“No era malo, solo se equivocó”: el lamento de una madre frente al cuerpo de su hijo abatido por la policía
Sebastián, señalado de intentar robar una motocicleta, fue dado de baja por un uniformado. La escena de su madre llorando sobre el asfalto conmovió a todos.

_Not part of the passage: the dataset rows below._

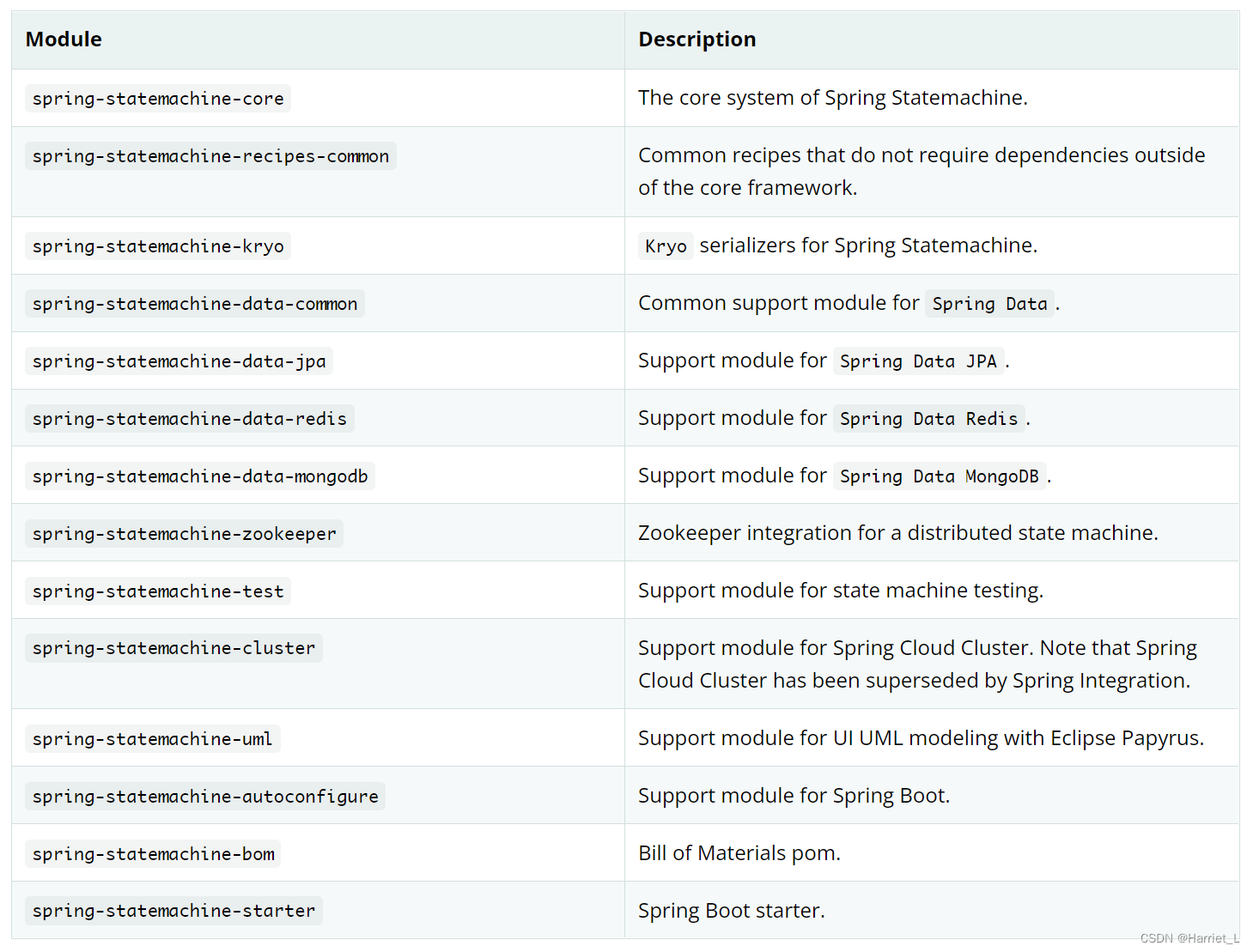This screenshot has width=1253, height=952.
Task: Select the spring-statemachine-recipes-common code label
Action: [210, 156]
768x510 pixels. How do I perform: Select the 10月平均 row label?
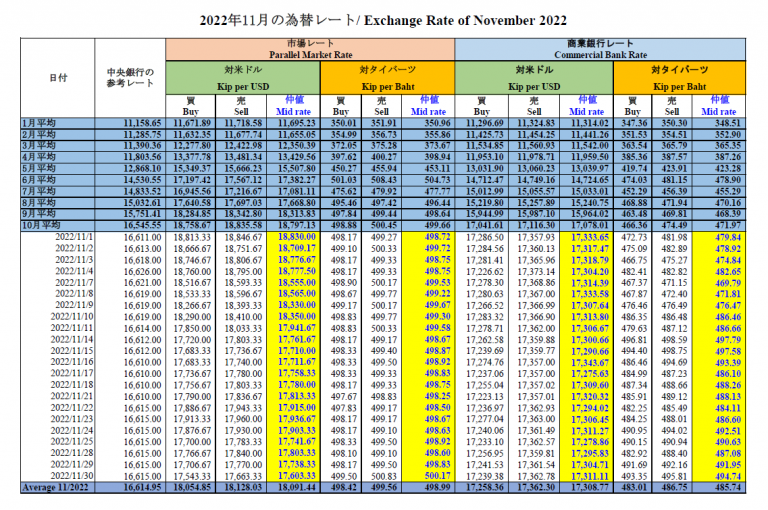(x=41, y=226)
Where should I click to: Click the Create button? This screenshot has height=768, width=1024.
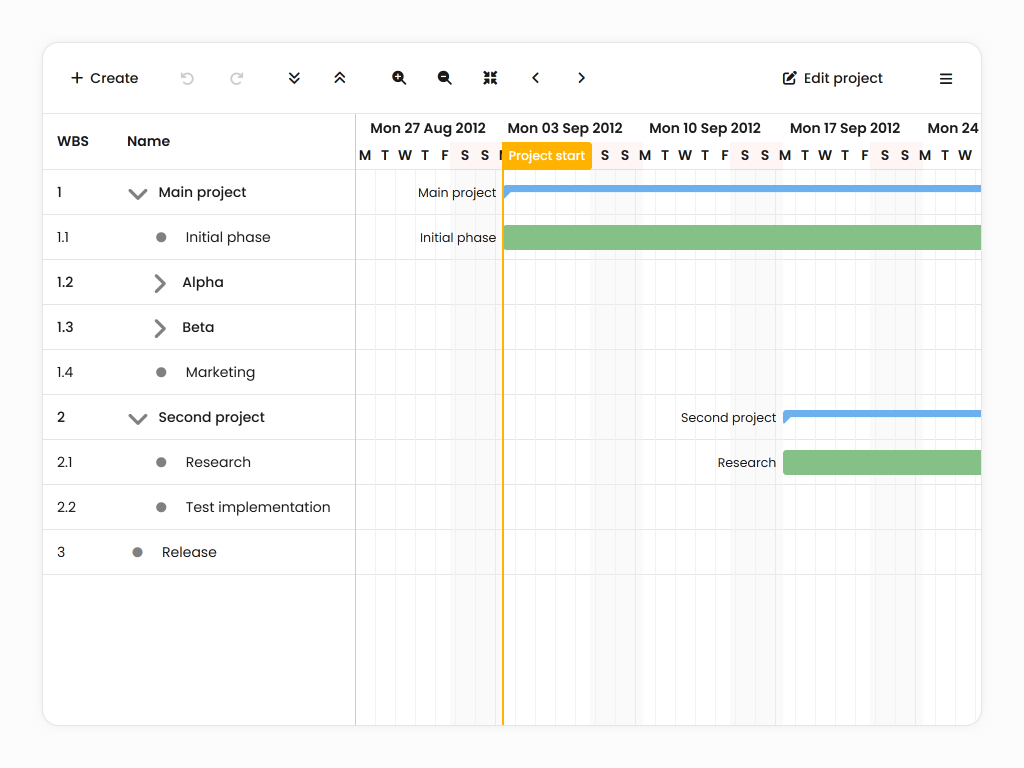point(105,78)
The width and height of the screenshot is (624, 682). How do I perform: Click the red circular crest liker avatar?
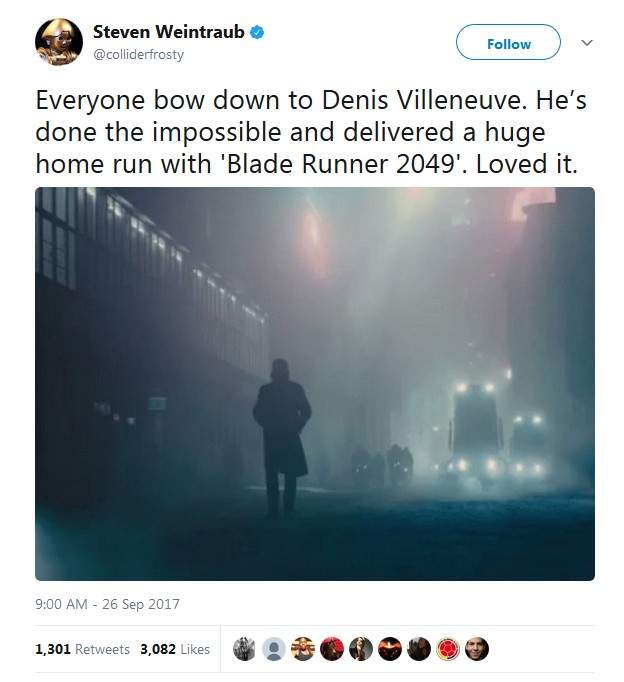click(x=448, y=649)
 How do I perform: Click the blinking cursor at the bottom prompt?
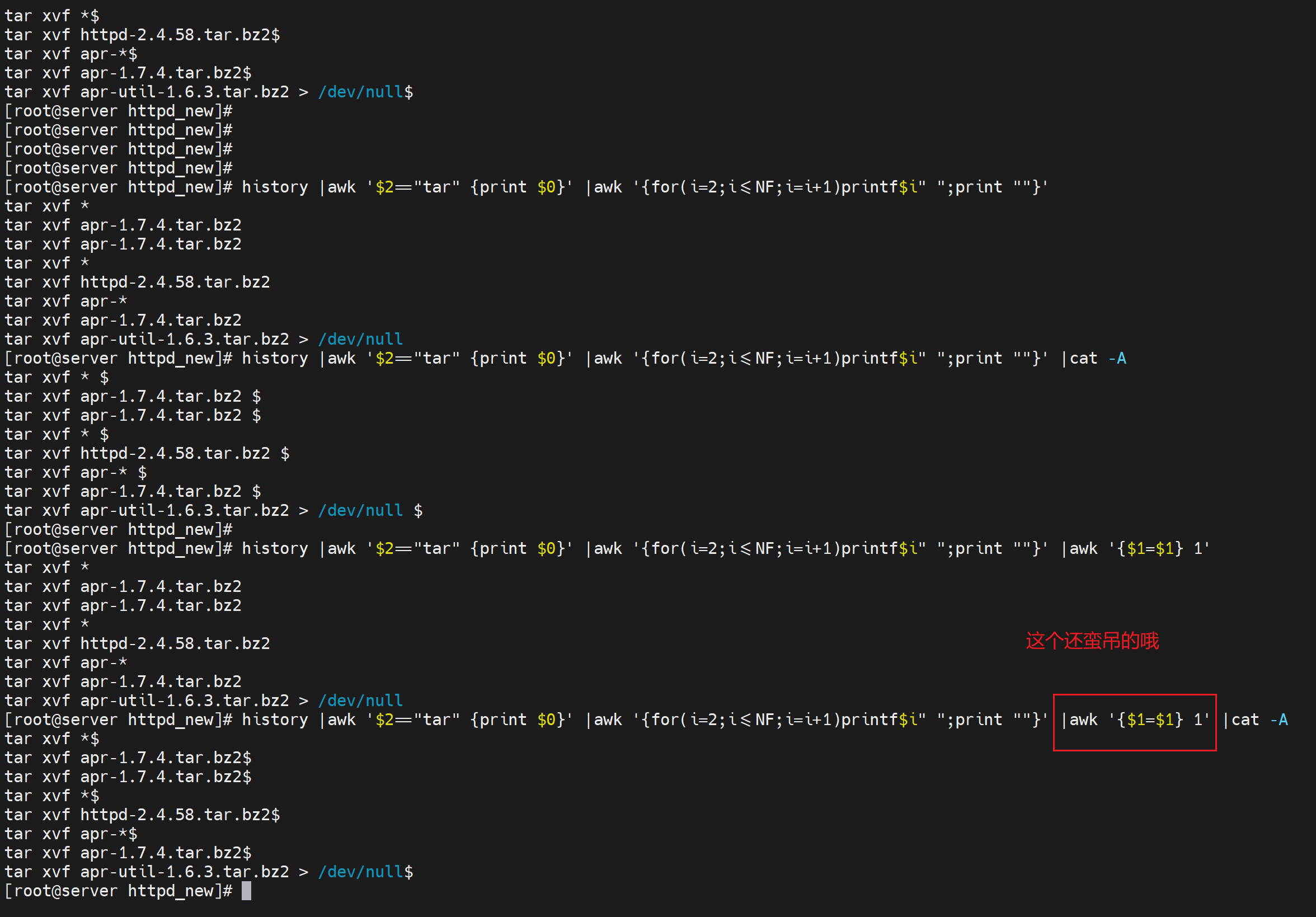246,891
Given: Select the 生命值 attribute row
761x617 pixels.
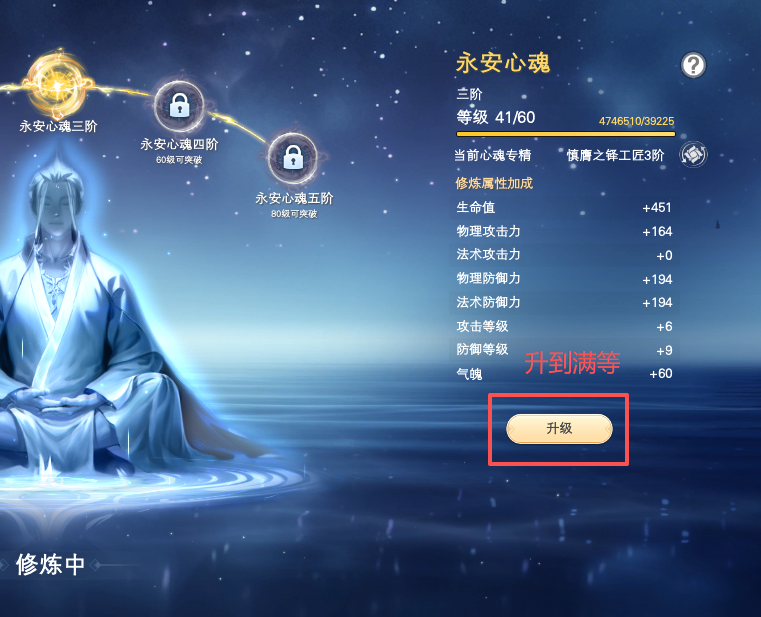Looking at the screenshot, I should point(564,208).
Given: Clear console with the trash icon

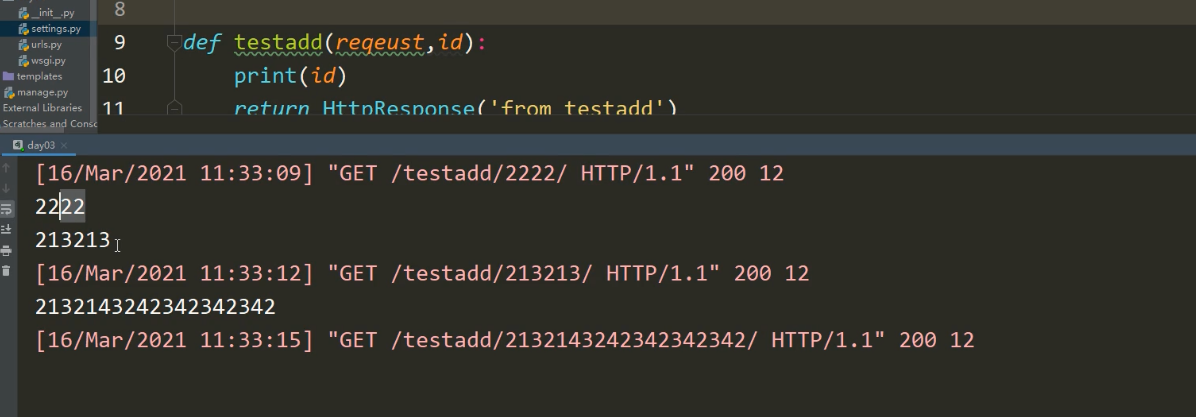Looking at the screenshot, I should [7, 270].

“¡Me lo mataron, y tanto que le decía! ¡Ese no era el camino, Sebastián” gritaba una madre desesperada, mientras intentaba abrirse paso entre policías y curiosos para acercarse al cuerpo inerte de su hijo.
Aún respiraba cuando ella llegó, pero ya no respondía. En la acera, la sangre marcaba el fin de un destino que se le advirtió muchas veces.
Sebastián Andrade, de 22 años, acababa de participar en un intento de robo de motocicleta en el sur de Neiva. Lo acompañaba otro joven, que logró escapar. Él, no.
Un policía frustró el hurto y respondió al ataque a bala que presuntamente iniciaron los delincuentes. Sebastián fue alcanzado por los disparos y cayó. Su vida se apagó en cuestión de minutos.

Su madre apareció minutos después. Alguien la llamó. Alguien le dijo: “A Sebastián le dispararon”. No preguntó más. Salió corriendo. Cuando llegó, el cuerpo de su hijo yacía sobre el pavimento, rodeado de uniformados, testigos y teléfonos grabando. El dolor la atravesó como un rayo.
—¡Tanto que le hablaba, tanto que le rogaba que saliera de esa vida!— lloraba, con la voz quebrada, sin consuelo. —¡Él no era malo, pero se dejó llevar por malas amistades! ¡Me lo arrebataron!
Algunos la escuchaban en silencio. Otros murmuraban: “Ese muchacho andaba mal”, “era cuestión de tiempo”. Y en medio de esa mezcla de juicio y compasión, ella solo veía a su hijo, su niño, el que hace apenas unos años cargaba en brazos. No al joven señalado por robar motos.
Según la Policía, Sebastián se movilizaba en una motocicleta con reporte de robo y pretendía hurtar otra, cuando fueron sorprendidos. El enfrentamiento armado dejó como saldo su muerte. Su acompañante huyó.
Pero para ella no hay tecnicismos ni partes oficiales que puedan explicar el vacío. Para una madre, el dolor no pide permiso. Y mucho menos distingue entre inocencia o culpa. Su hijo murió. Y murió mal. Murió en la calle, con un arma en la mano y una decisión errada que ya no se puede deshacer.
—¡Yo sabía que esto iba a pasar! ¡Se lo decía todos los días! ¡Se lo suplicaba!— repetía, con las rodillas en el suelo, las manos en la cabeza, el alma hecha trizas. Los policías la rodeaban, intentaban consolarla, algunos bajaban la mirada. Ya era demasiado tarde para consejos. Y también para perdones.
La escena quedó registrada en un video que circula en redes sociales. Las imágenes duelen. No por la sangre, sino por el llanto. Por ese grito que atraviesa la pantalla y estremece. Porque ahí está ella, encarnando el dolor de tantas madres que advierten, que presienten, pero que al final solo pueden llorar sobre el cuerpo de sus hijos, abatidos por un destino que nunca quisieron, pero que no lograron evitar.
En medio de esa escena de dolor la gente se preguntaba ¿Era necesaria la respuesta letal? ¿Hubo oportunidad de reducirlo sin disparos? ¿Qué papel juega el entorno, la pobreza, la falta de oportunidades?
Mientras eso se discute en redes y noticieros, ella solo quiere una cosa: que le devuelvan a su hijo. Aunque sepa que es imposible. Aunque sepa que él eligió un camino torcido. Porque para una madre, ningún error justifica que un hijo muera así. Solo duele. Y ese dolor no se juzga. Solo se siente.